My bachelor's thesis. Reinforcement-learning agents are usually shown the whole board; the real world hands them a keyhole. The question isn't the lazy "PPO vs Markov" — Markov isn't an algorithm. It's two cleaner questions: how much does performance drop when the observation is partial instead of near-Markovian, and which method best recovers the missing state?

Approach & tradeoffs

A modular, reproducible MiniGrid harness where observability is the independent variable. Three baselines:

PPO — the robust baseline.
A2C — a lighter actor-critic, faster per update.
RecurrentPPO — explicit memory, the natural baseline for a POMDP.

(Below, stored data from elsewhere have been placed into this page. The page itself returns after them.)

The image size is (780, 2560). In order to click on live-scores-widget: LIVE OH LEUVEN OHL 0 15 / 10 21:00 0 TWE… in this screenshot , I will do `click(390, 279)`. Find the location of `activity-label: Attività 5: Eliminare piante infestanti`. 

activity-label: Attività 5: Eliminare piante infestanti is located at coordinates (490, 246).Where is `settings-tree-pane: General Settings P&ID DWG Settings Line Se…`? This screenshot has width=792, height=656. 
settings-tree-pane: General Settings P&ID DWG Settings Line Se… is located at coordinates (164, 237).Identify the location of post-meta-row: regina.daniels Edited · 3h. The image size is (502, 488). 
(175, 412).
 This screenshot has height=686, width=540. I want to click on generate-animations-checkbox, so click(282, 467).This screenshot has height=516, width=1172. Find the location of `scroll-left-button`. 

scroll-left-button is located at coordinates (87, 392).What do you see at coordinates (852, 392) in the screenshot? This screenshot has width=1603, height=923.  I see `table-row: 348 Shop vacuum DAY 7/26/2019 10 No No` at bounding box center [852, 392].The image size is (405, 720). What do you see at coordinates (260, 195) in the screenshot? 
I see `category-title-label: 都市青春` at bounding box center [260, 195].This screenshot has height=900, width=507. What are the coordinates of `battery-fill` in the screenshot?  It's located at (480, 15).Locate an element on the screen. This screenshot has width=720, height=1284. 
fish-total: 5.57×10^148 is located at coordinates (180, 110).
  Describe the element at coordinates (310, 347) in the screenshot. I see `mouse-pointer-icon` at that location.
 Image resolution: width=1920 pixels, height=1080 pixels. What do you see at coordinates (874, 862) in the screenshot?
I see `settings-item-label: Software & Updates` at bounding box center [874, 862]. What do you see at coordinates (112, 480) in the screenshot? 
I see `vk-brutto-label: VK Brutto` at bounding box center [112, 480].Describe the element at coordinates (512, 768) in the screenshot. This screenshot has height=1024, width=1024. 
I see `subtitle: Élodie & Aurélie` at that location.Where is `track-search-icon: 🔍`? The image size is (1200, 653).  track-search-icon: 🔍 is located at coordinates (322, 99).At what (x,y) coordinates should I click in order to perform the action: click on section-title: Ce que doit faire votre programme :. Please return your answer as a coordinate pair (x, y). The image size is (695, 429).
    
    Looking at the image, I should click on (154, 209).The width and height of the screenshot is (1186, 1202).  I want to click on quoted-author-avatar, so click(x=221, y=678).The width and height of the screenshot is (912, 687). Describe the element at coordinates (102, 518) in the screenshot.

They run across two environments — FourRooms for navigation and exploration, MemoryS13Random for memory under partial observability — while FullyObsWrapper and frame-stacking approximate a more Markovian state. That design isolates the effect of state representation from the choice of algorithm, which is what makes the comparison defensible.

Results

The framework runs config-driven experiments with versioned runs and a paired evaluation/compare pipeline, so each (algorithm × observability) cell is reproducible. The deliberate split between the observability question and the algorithm question is the methodological core of the thesis.

Results in progress — the experimental sweep (multiple seeds, the memory-vs-navigation contrast) is the body of the TFG. The repository is private while the thesis is in development.